Items from a data source:

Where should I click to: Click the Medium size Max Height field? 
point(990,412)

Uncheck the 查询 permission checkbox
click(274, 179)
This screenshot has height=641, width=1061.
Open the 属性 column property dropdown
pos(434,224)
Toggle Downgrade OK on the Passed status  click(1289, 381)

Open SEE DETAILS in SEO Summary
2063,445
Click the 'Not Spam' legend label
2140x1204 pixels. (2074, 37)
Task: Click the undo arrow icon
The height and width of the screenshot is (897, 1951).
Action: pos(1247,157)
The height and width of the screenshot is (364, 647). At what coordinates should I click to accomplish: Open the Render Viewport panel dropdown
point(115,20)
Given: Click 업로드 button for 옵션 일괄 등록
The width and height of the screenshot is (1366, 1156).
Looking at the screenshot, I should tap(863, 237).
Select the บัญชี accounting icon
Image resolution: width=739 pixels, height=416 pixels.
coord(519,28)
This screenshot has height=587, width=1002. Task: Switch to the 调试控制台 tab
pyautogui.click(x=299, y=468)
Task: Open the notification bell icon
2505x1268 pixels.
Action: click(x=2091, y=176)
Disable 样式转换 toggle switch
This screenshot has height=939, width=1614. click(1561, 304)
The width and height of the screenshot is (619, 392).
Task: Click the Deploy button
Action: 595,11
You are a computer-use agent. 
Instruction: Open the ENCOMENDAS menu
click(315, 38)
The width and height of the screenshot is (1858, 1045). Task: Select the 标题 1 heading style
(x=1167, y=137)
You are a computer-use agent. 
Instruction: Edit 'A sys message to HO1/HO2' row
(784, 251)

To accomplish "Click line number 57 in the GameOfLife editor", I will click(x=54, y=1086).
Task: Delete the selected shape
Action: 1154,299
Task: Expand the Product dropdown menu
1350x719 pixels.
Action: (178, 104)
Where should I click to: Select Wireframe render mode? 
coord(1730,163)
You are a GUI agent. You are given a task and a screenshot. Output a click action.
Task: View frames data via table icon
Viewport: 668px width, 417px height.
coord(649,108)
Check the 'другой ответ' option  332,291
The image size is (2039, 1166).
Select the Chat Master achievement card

What is being asked
Print out each line of the data exactly.

Written response
Where should I click to: Click the Medium size Max Height field? 
point(990,412)

Uncheck the 查询 permission checkbox
click(274, 179)
This screenshot has height=641, width=1061.
Open the 属性 column property dropdown
pos(434,224)
Toggle Downgrade OK on the Passed status  click(1289, 381)

Open SEE DETAILS in SEO Summary
2063,445
Click the 'Not Spam' legend label
2140x1204 pixels. (2074, 37)
Task: Click the undo arrow icon
The height and width of the screenshot is (897, 1951).
Action: pos(1247,157)
The height and width of the screenshot is (364, 647). At what coordinates should I click to accomplish: Open the Render Viewport panel dropdown
point(115,20)
Given: Click 업로드 button for 옵션 일괄 등록
The width and height of the screenshot is (1366, 1156).
Looking at the screenshot, I should tap(863, 237).
Select the บัญชี accounting icon
Image resolution: width=739 pixels, height=416 pixels.
coord(519,28)
This screenshot has height=587, width=1002. Task: Switch to the 调试控制台 tab
pyautogui.click(x=299, y=468)
Task: Open the notification bell icon
2505x1268 pixels.
Action: click(x=2091, y=176)
Disable 样式转换 toggle switch
This screenshot has height=939, width=1614. click(1561, 304)
The width and height of the screenshot is (619, 392).
Task: Click the Deploy button
Action: 595,11
You are a computer-use agent. 
Instruction: Open the ENCOMENDAS menu
click(315, 38)
The width and height of the screenshot is (1858, 1045). Task: Select the 标题 1 heading style
(x=1167, y=137)
You are a computer-use agent. 
Instruction: Edit 'A sys message to HO1/HO2' row
(784, 251)

To accomplish "Click line number 57 in the GameOfLife editor", I will click(x=54, y=1086).
Task: Delete the selected shape
Action: 1154,299
Task: Expand the Product dropdown menu
1350x719 pixels.
Action: (178, 104)
Where should I click to: Select Wireframe render mode? 
coord(1730,163)
You are a GUI agent. You are given a task and a screenshot. Output a click action.
Task: View frames data via table icon
Viewport: 668px width, 417px height.
coord(649,108)
Check the 'другой ответ' option  332,291
The image size is (2039, 1166).
Select the Chat Master achievement card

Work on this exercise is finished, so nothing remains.